In short, as noted before, if you allow vulnerabilities to undermine trust in your software, your customers can’t trust you. Testing it helps keep it trustworthy.
Handle AI with care
There is no escaping AI — in the 15 months since OpenAI’s ChatGPT was launched, AI has invaded everything from university research papers to deepfake porn and yes, software code. Indeed the lure of AI-generated code is almost irresistible. It can generate it faster than any human or group of humans. It never gets tired; doesn’t demand a salary, benefits, or vacations; and never tries to unionize.
But like open source in general, it can hurt as well as help. In a twist on the “you are what you eat” cliché, AI chatbots are what they have been fed, and since their dataset comes from imperfect code, what it regurgitates isn’t perfect either.
Not only can it generate code with bugs, that code — even tiny snippets of code — can have licensing obligations that it fails to flag.
A federal lawsuit filed in November 2022 by four anonymous plaintiffs against GitHub’s Copilot chatbot is based on that exact complaint — that Copilot allegedly “includ[ed] the plaintiffs’ code [but] did not include, and in fact removed, copyright and notice information required by the various open source licenses.”
McGuire said organizations should “treat AI generated coding tools like junior developers.” In other words, supervise them — very closely.
Indeed, a Synopsys team tested Copilot last year, using it to generate some code and then mapping it back to a specific source project.

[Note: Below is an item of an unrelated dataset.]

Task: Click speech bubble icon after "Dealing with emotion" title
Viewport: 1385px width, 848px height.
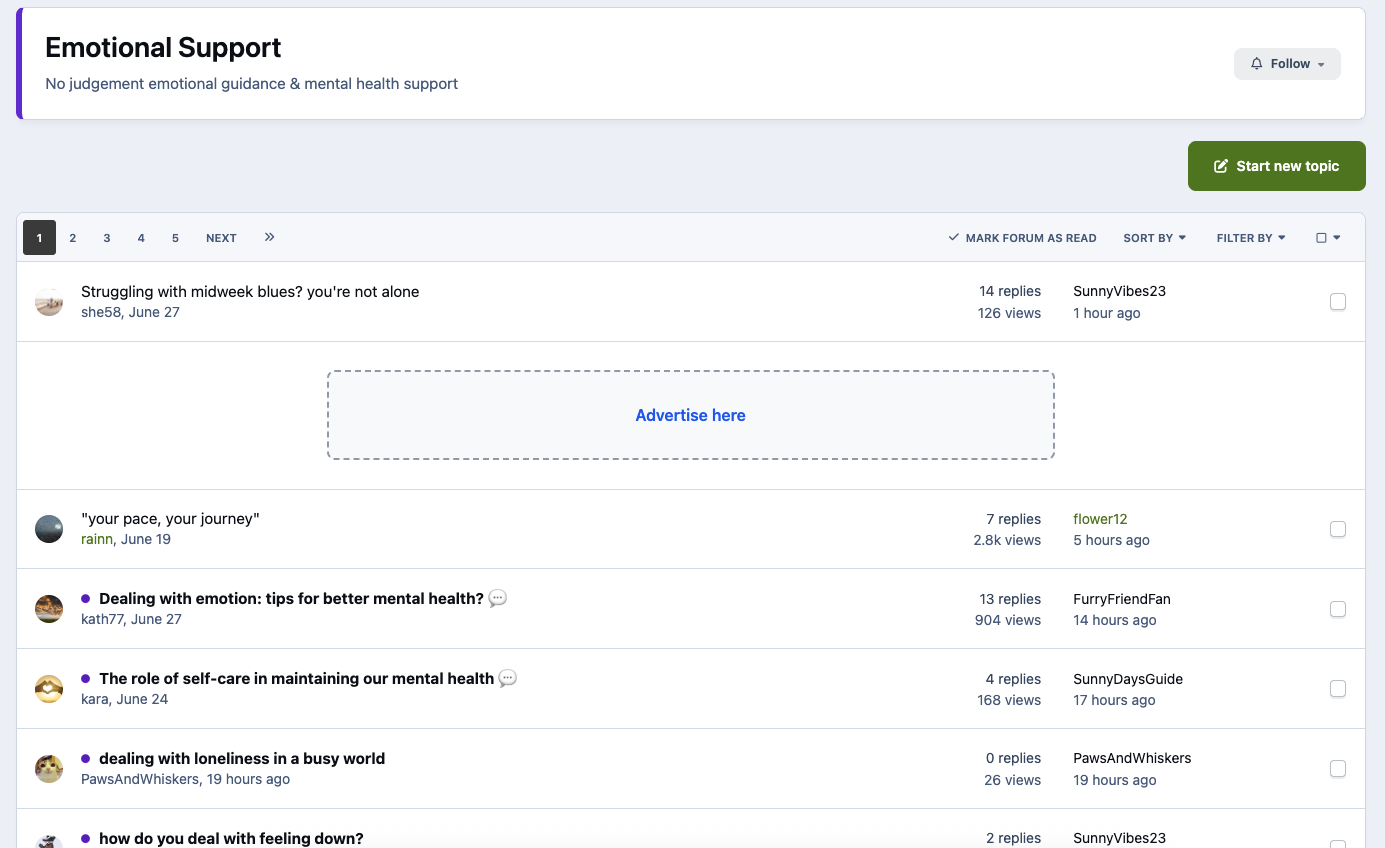Action: click(x=498, y=599)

That project, McGuire said, “had a GPL [general public license], which is very restrictive. So if we’d used that in production, we could have gotten in trouble.”
He said the team used snippet analysis, “a line-by-line analysis of source code to see if it matches back to a database of known open source projects. It’s as slow and tedious as you would think, which is why it’s not a scan you would run every time you check code in — maybe nightly or weekly — but it’s extremely effective in making sure there are no IP conflicts.”
Of course, all these recommendations come with a caveat as well — you can do them and you still won’t be bulletproof, just as no amount of physical security guarantees that nobody could ever break in to your building.
But follow these recommendations and you will get a lot closer to perfect. Which puts you on the “make” side of “make or break.” And that is much less stressful, and likely to be much more profitable.